Except for what happened when I slept, this day was a good day.
It is so fucking weird to think of it that way, but having lived through all the other iterations of this day I have had a lot, A LOT of time to think about it.
November 19, 2006, aside from you dying at the end, was the kind of day Ice Cube might sing about.
Now, tomorrow is the anniversary of when my life changed for real, for real. I went to sleep in a world you still occupied. The only constant was still here.
Then I woke up.
The world has been a decidedly different place since waking up. My only constant was gone.
But that’s all stuff my therapist and I have spent time working through and now today (and tomorrow) feel much the same as every other day. I miss you on all of them regardless of where they fall on the calendar. And, like any other day, there are random moments when I may feel it more acutely. There are even those moments where I forget ever so briefly that you’re gone and when I remember again it’s almost like learning it for the first time. Almost.

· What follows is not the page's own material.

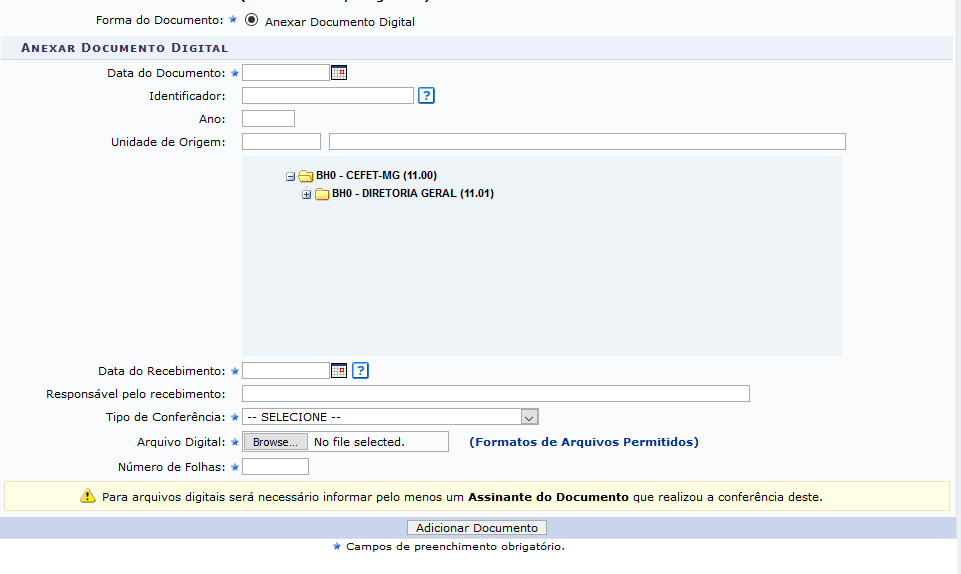Click the Ano input field

[x=268, y=119]
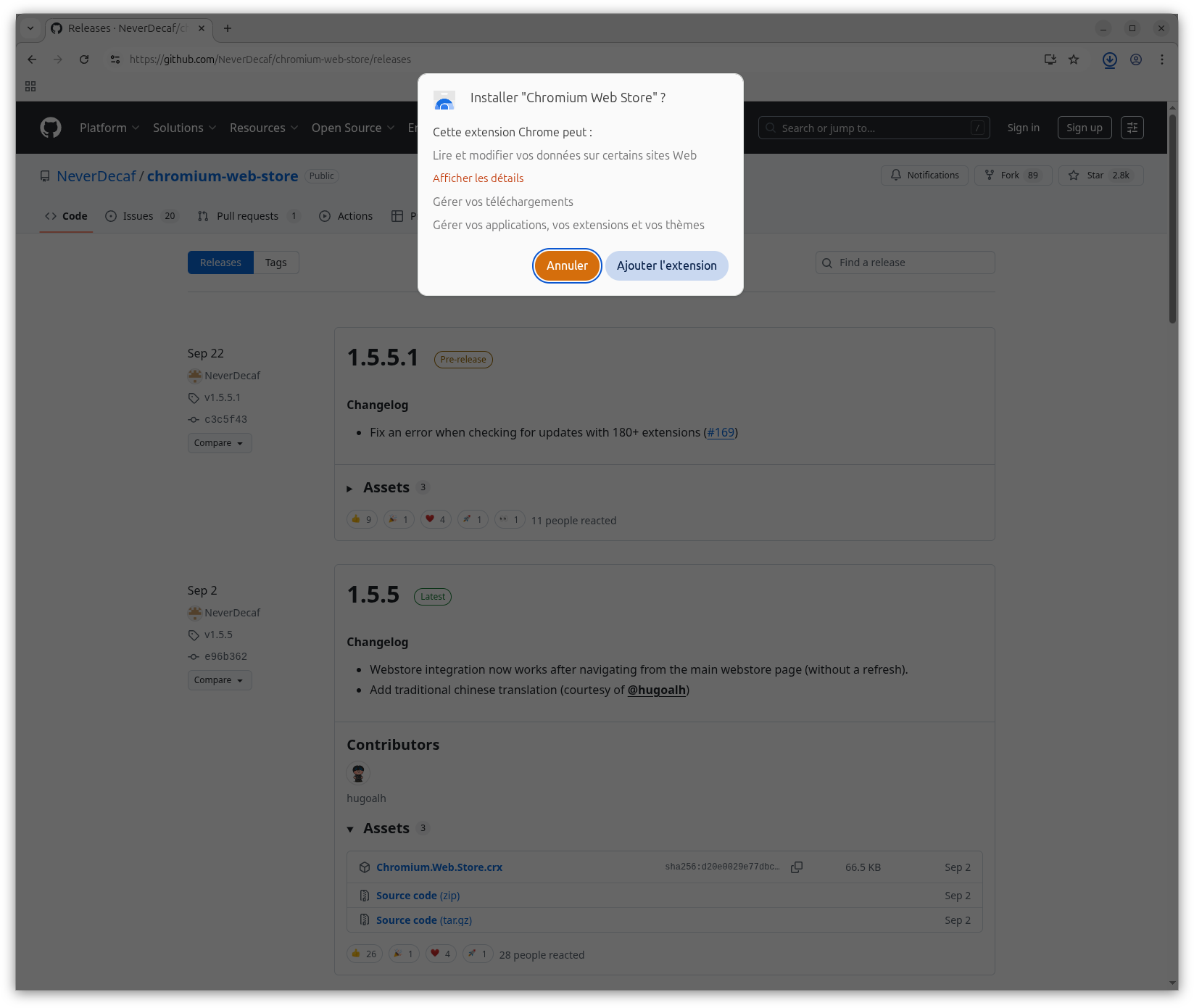Switch to the Tags tab
Image resolution: width=1194 pixels, height=1008 pixels.
tap(275, 263)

Long before you died grief was a constant companion in my life. Now, well fuck, I feel like an old pro at this grief thing.
“No, it never really goes away.”
“Let yourself feel the things you’re feeling, it is perfectly normal.”
“Yes, even after all this time it makes perfect sense that it hurts out of nowhere sometimes”
Just a few of the sentences I have uttered to friends going through it. It’s all true. It’s all just so… fucking normal for me.
It’s had a funny effect on me, though. I am not at all afraid of my own death. I am going to die. That’s a certainty. So are you, dear reader. Hopefully not for a long time for either of us. But one day we won’t be here anymore and, if we were even halfway decent as humans, someone will miss us and even grieve our passing.
In the meantime I am trying to lean into the time I do have left. I am trying to love a little harder. I want desperately to be a better human — and more importantly to me, a better husband.
I suppose I could be a dick to my wife so that when I finally die she can be relieved my ass is gone. If you think about it, that really would be far more compassionate of me.
The alternative is that I love her with the whole of me for time I have left and, should I go before her, she’ll hurt quite a lot. That seems rather cruel.
Fucking irony, amiright?
Yeah, I think I am still going with the trying to be a better husband with the time I have left. Maybe one day I might be worthy of her.
I don’t remember the point of this letter. I just felt a sense of obligation to write something considering it’s that day.
I wish you were still here. But that’s true everyday.